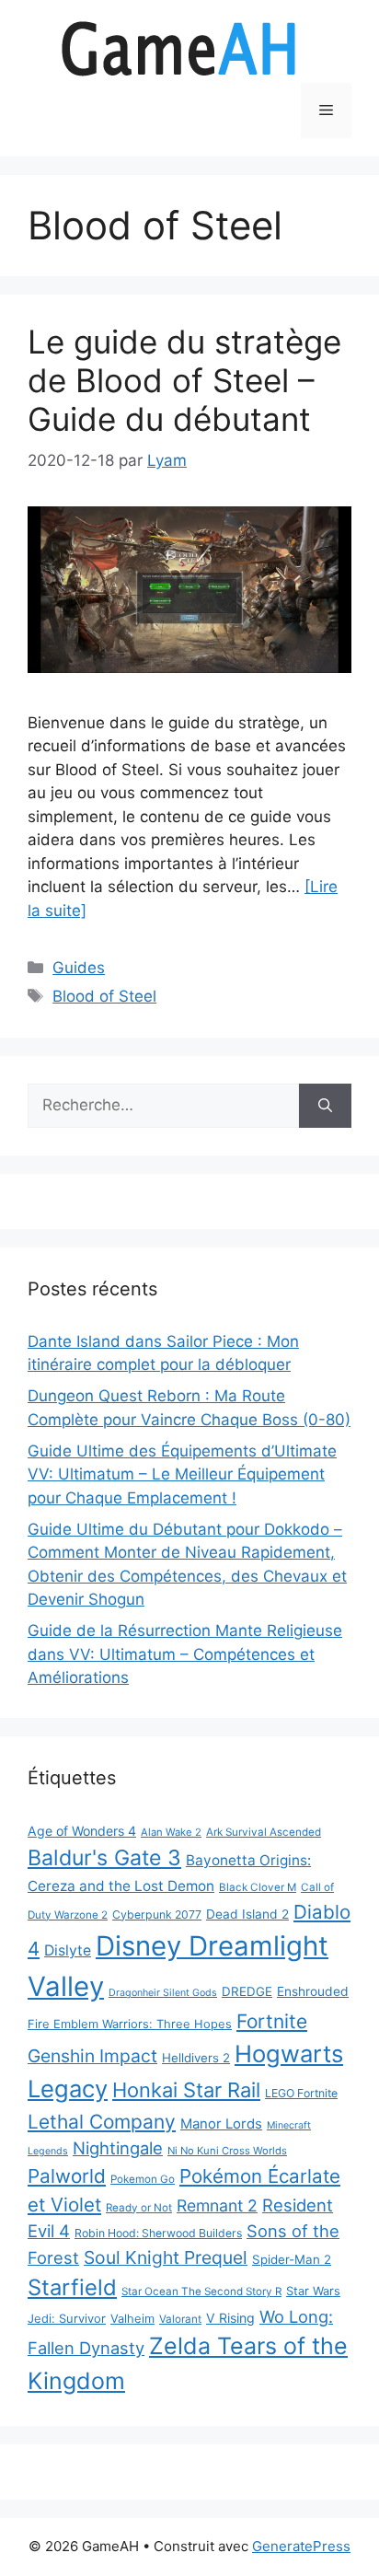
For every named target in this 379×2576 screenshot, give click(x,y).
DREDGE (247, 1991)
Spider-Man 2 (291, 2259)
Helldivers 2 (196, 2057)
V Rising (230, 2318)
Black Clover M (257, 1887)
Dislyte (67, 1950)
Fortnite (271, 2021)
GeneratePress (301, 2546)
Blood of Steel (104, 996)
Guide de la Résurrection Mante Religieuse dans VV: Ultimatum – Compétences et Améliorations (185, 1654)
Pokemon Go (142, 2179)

---

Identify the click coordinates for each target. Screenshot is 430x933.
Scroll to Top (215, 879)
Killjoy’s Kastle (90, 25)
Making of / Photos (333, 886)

---

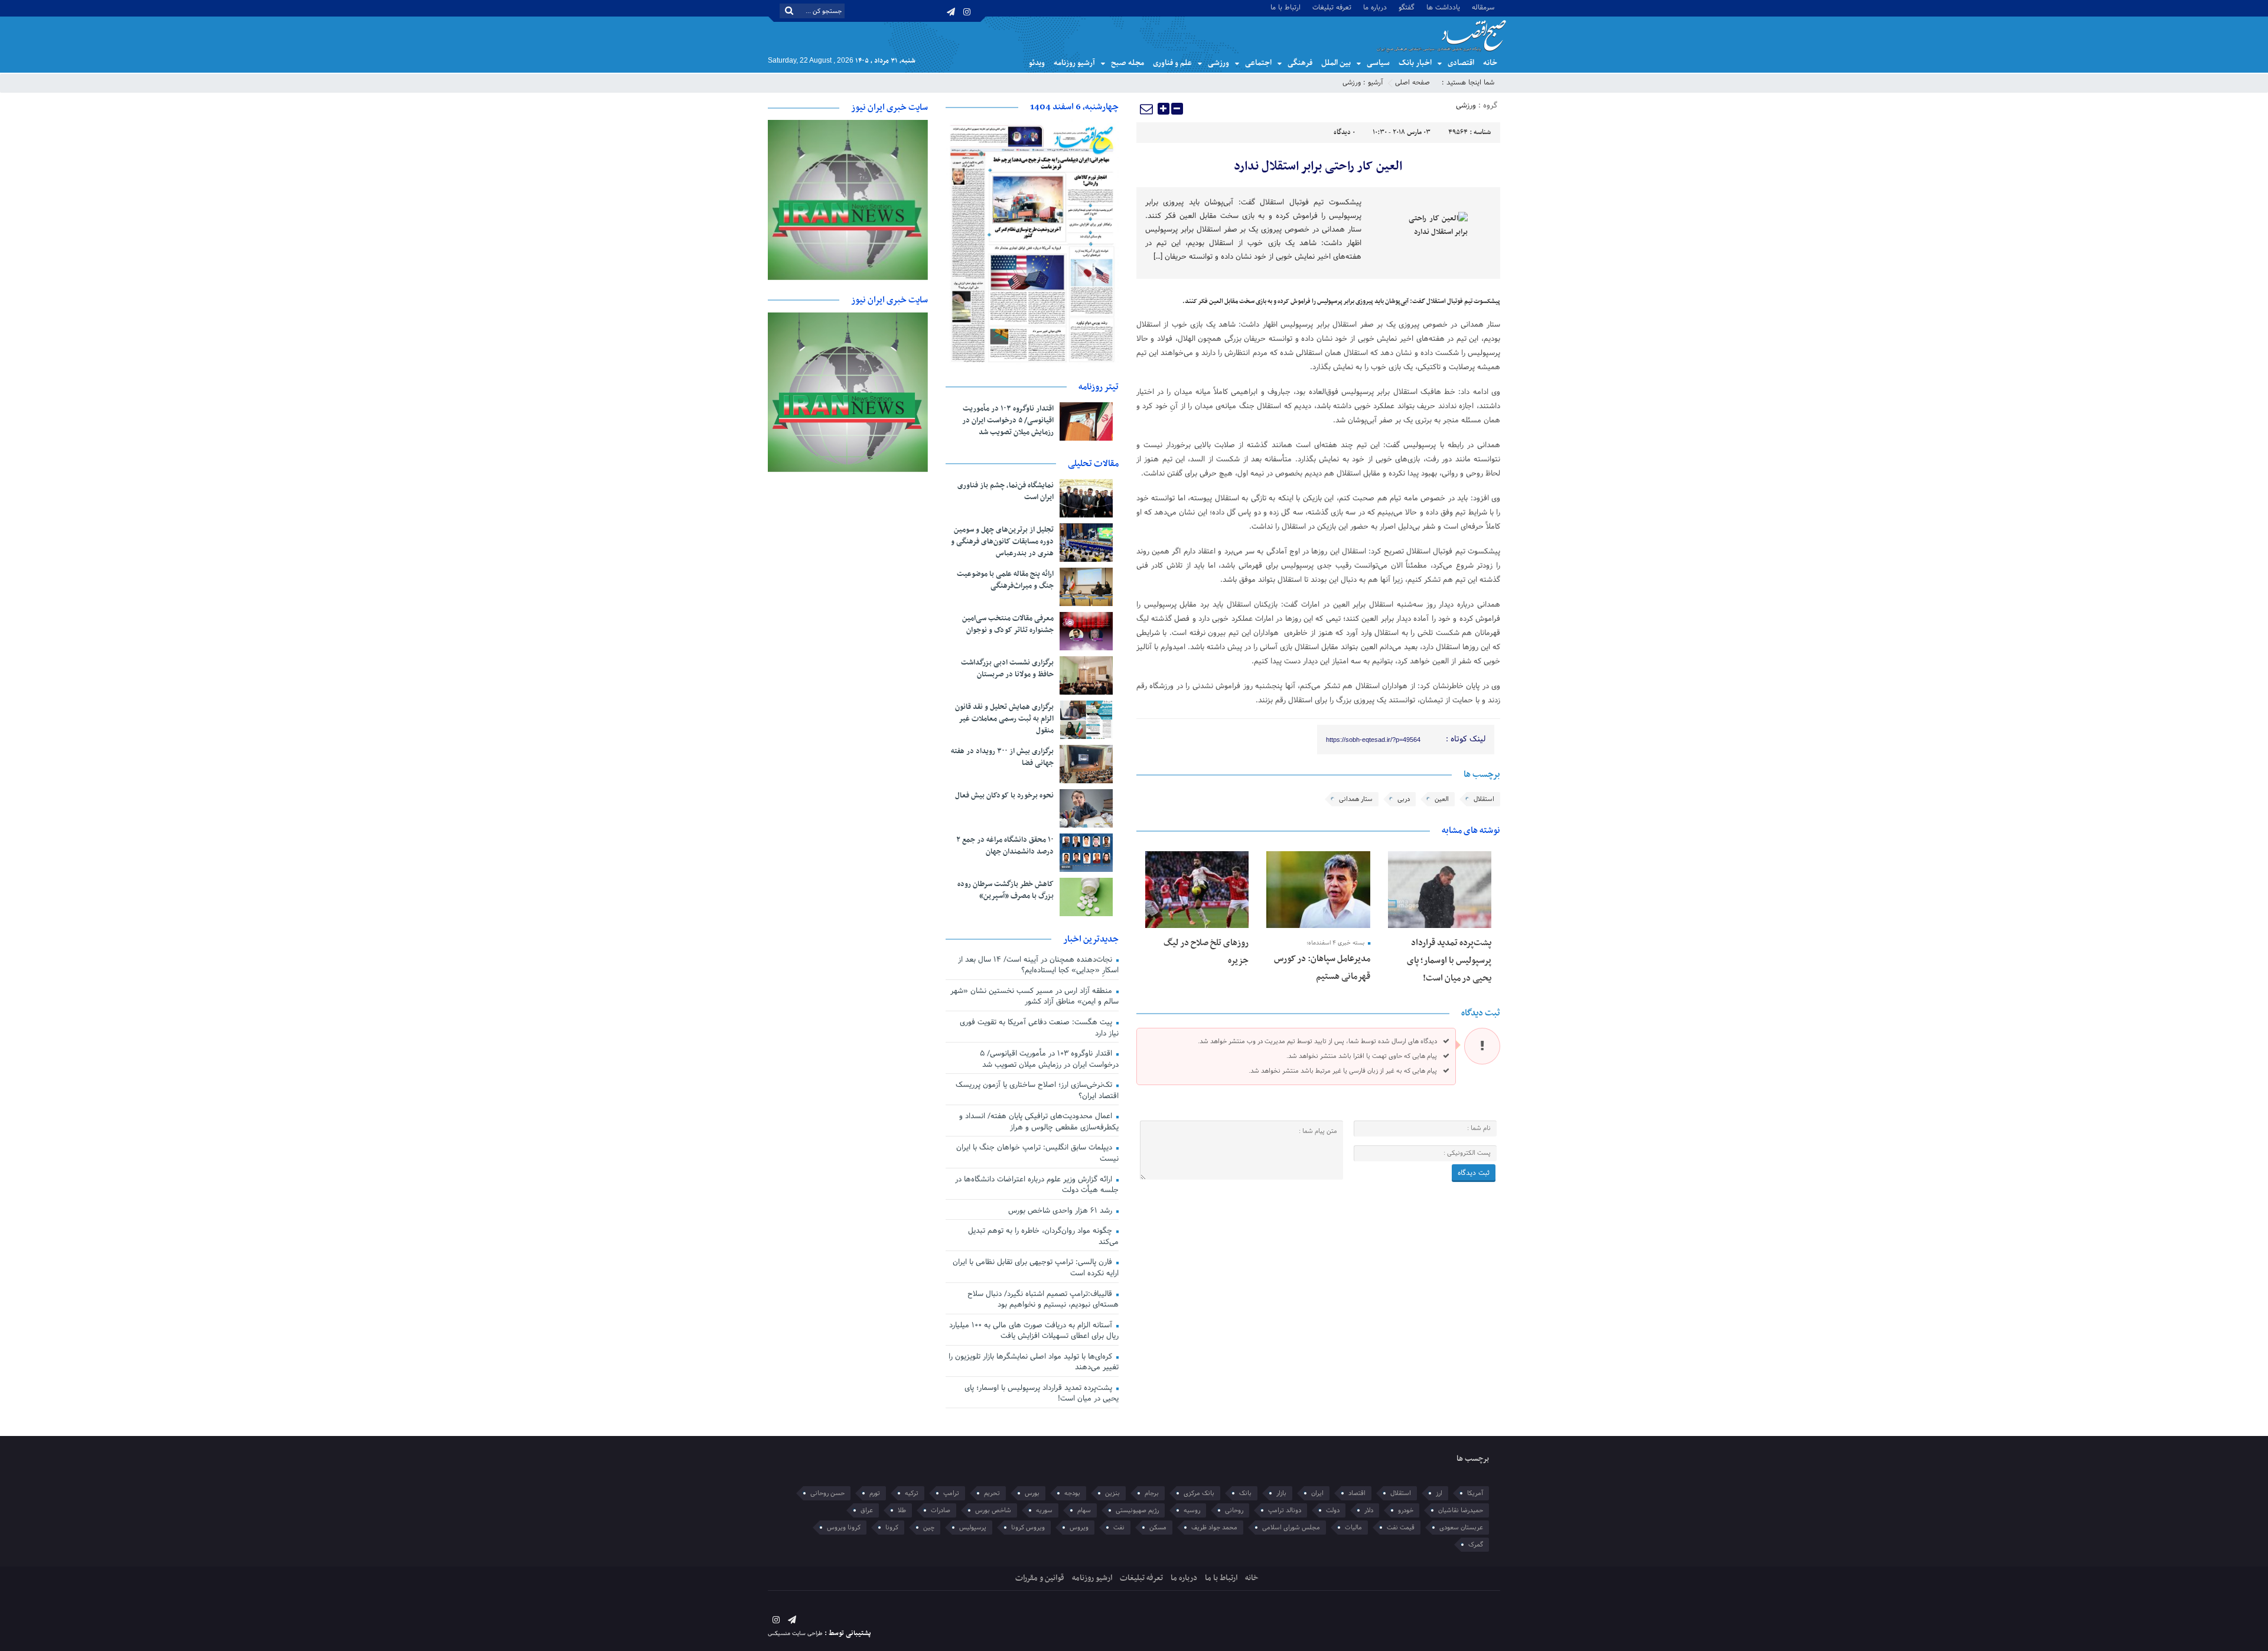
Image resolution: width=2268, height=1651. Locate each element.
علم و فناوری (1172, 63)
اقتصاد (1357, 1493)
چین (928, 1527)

ABOUT THIS EXERCISE:
From the records above, copy only the lines starting with the line that holds "Helldivers 2 (196, 2057)" and going on through the line that holds "Pokemon Go (142, 2179)", exactly as written.

PROBLEM SOLUTION:
Helldivers 2 (196, 2057)
V Rising (230, 2318)
Black Clover M (257, 1887)
Dislyte (67, 1950)
Fortnite (271, 2021)
GeneratePress (301, 2546)
Blood of Steel (104, 996)
Guide de la Résurrection Mante Religieuse dans VV: Ultimatum – Compétences et Améliorations (185, 1654)
Pokemon Go (142, 2179)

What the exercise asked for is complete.